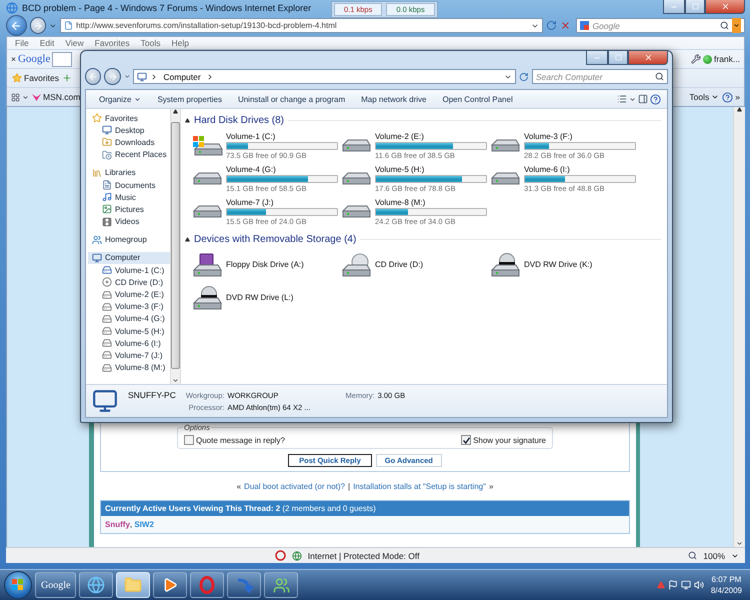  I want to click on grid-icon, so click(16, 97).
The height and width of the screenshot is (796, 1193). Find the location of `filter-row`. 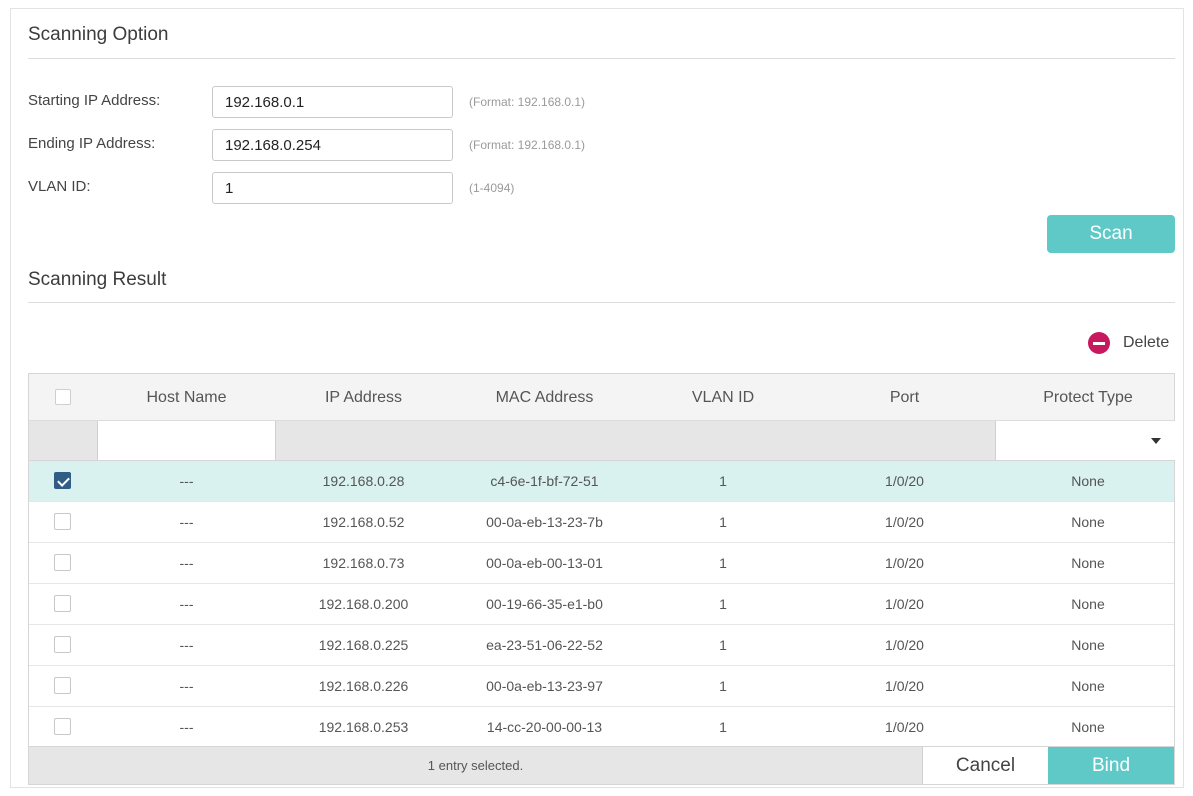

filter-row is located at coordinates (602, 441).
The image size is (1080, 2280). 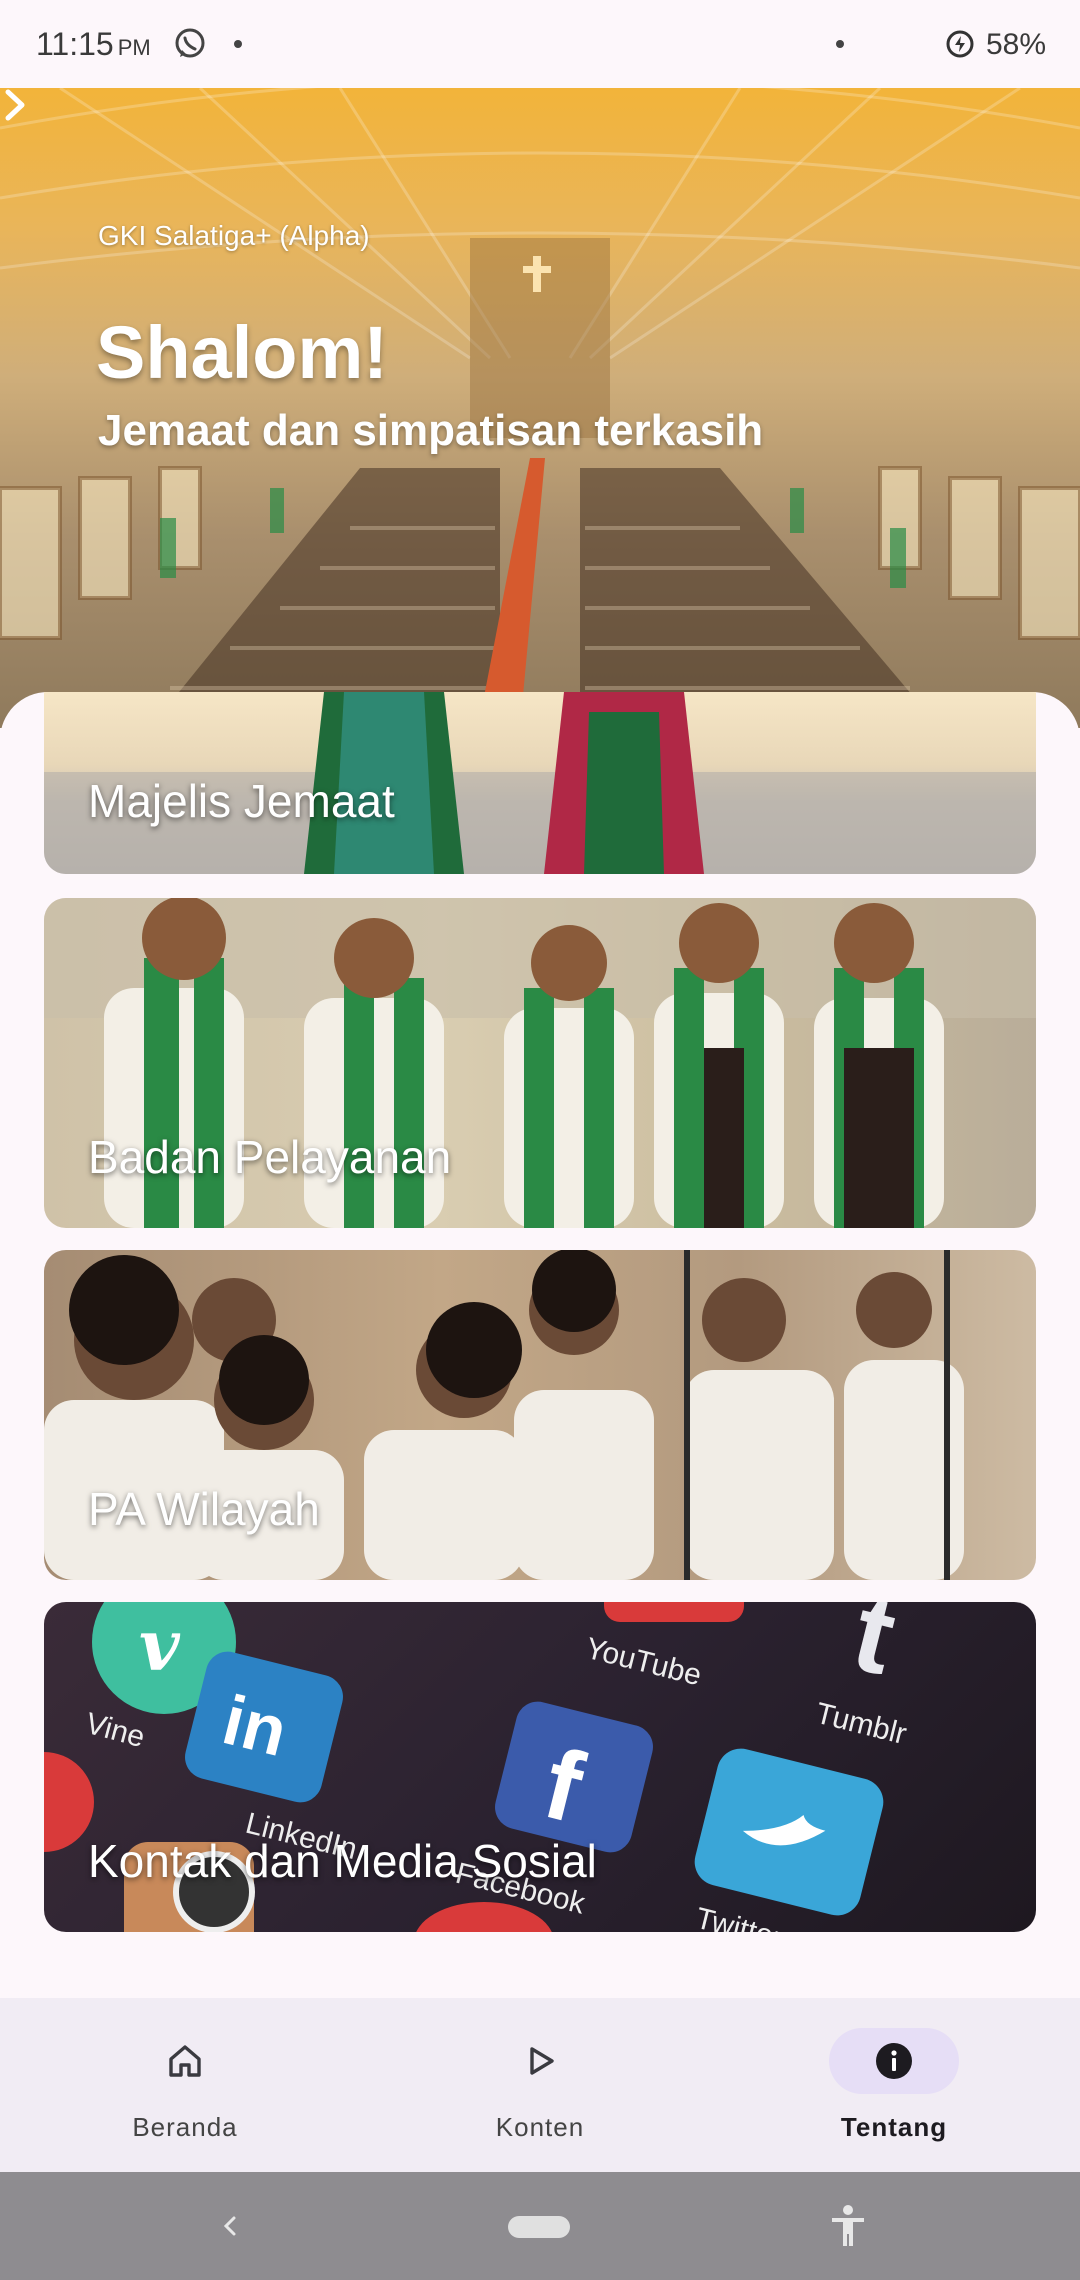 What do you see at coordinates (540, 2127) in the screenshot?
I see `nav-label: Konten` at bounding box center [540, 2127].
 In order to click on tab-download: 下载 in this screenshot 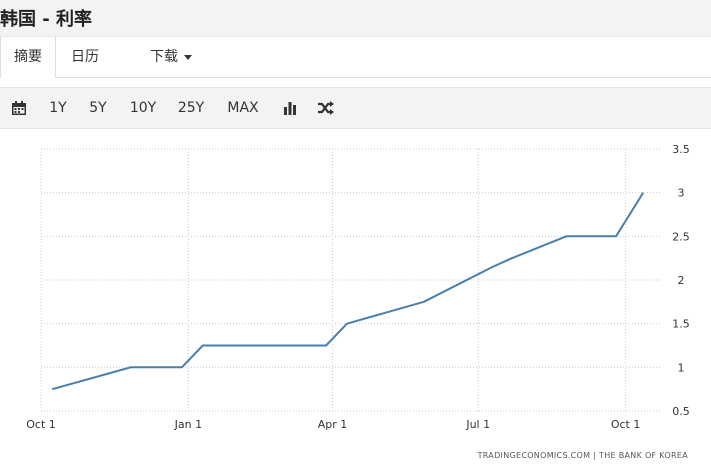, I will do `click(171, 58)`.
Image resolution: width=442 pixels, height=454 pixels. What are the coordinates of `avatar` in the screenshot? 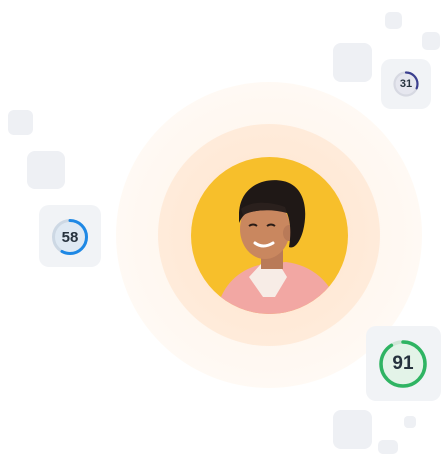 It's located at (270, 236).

--- DIRECTIONS ---
Quote the records from the beginning through the line containing "filter-row is located", including both the first and last lines, and leave out the pictures.

--- ANSWER ---
  I want to click on grid-icon, so click(16, 97).
The height and width of the screenshot is (796, 1193). Find the location of `filter-row`. 

filter-row is located at coordinates (602, 441).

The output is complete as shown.